Più che la serigrafia, è la stampa su carta in generale che continua ad affascinarmi. È l’azione di trasferire l’inchiostro sulla carta, l’effetto che questo contatto produce. Ci sono tecniche di stampa che producono segni ed effetti immediatamente riconoscibili: la xilografia, la linoleografia, l’acquaforte, la litografia, etc. Altre, se non le si ha tra le mani, non producono alcun effetto specifico, o quasi: la stampa offset o la serigrafia, appunto. Esse si notano e sono significative soltanto nei loro difetti, e questo è interessante. Sebbene la serigrafia sia inconfondibile in termini di carico d’inchiostro, una foto della stessa serigrafia non ne permetterebbe l’identificazione come tale; potrebbe essere qualsiasi altra cosa. Mi sono formato con la stampa tradizionale e quando sono passato agli strumenti digitali ho applicato la stessa logica produttiva, quella di separare i colori in livelli autonomi, che tuttavia lavorano insieme per restituire o comporre un’immagine. Ok, ma cosa succede dopo? Si stampa in offset e tutto si appiattisce di nuovo. Quindi a meno che non lavori in tinte piatte, posso risparmiarmi questo lavoro ormai superfluo (anche se non del tutto). Partendo dalle mie osservazioni e dalla mia esperienza, ho dunque cercato di individuare gli unici fenomeni percepibili di queste tecniche: i loro difetti. Il rapporto con la narrazione è quello descritto sopra. La percezione delle immagini, con i loro difetti, deve essere quella che esse sono appunto immagini, e solo immagini; quindi oggetti dotati di una loro fisicità e materialità. Mi piace che esista questo tipo di rapporto con il lettore: la possibilità per lui non solo di leggere una storia, ma anche di prenderla in mano e vedere finalmente ciò che voglio mostrargli, cioè l’effetto dell’inchiostro sulla carta. Anche questo fa parte del dialogo di cui si parlava all’inizio. Cerco di suscitare nel lettore il gusto per una forma di materialità.
Per quanto riguarda la tecnica, come ottieni le texture che vai ad applicare ai tuoi collage digitali? In quanto serigrafo, il tuo approccio consiste nella sovrapposizione di più livelli piuttosto che nella giustapposizione di diversi elementi? Utilizzi ancora strumenti di stampa tradizionale o tutto viene fatto digitalmente?

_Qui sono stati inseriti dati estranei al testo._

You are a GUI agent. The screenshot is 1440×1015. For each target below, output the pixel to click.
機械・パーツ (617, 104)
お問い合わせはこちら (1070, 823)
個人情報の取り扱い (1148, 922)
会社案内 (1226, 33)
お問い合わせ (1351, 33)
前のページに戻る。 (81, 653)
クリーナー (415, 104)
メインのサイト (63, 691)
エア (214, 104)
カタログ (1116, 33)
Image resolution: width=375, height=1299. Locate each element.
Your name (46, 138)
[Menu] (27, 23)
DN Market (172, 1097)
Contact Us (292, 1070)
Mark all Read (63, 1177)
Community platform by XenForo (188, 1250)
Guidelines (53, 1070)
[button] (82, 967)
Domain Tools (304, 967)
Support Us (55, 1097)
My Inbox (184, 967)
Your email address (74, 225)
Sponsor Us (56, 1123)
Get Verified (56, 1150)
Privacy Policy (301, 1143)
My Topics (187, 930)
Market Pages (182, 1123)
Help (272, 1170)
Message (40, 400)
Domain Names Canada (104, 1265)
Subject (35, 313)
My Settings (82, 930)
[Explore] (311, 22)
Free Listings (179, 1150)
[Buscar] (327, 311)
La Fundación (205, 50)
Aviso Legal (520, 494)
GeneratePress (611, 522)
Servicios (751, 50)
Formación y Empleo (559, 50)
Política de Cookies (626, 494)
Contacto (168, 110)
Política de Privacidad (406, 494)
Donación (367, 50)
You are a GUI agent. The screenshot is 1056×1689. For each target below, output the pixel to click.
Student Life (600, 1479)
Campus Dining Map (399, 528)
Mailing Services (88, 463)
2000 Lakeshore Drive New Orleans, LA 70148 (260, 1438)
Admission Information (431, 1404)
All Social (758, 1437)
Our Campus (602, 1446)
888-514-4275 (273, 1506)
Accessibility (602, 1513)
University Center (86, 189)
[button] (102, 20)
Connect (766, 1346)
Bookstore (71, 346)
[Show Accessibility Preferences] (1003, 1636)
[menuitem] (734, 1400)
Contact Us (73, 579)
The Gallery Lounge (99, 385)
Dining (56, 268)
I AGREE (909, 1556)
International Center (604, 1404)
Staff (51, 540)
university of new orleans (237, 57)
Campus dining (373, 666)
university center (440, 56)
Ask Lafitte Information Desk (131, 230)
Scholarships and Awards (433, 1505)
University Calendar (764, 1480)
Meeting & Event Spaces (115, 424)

Nelle mie tinte piatte, integro materiali di origine diversa che acquisisco attraverso lo scanner. L’obiettivo principale è quello di stravolgere aree che altrimenti sarebbero molto povere. Bisogna dosarlo un po’, perché la tinta unita è potente ma anche visivamente e sensibilmente soddisfacente. Si tratta di provare, non riesco a spiegarlo. Lo stesso vale per la composizione delle immagini. Alcuni oggetti richiedono un’esecuzione molto precisa, altri possono essere costruiti in maniera più intuitiva, giocando con i livelli. Io non stampo più ormai da molto tempo, ma lavoro con gli stampatori. Stare a contatto con loro e con la loro esperienza è per me sempre molto stimolante. Continuo ad imparare dal loro lavoro.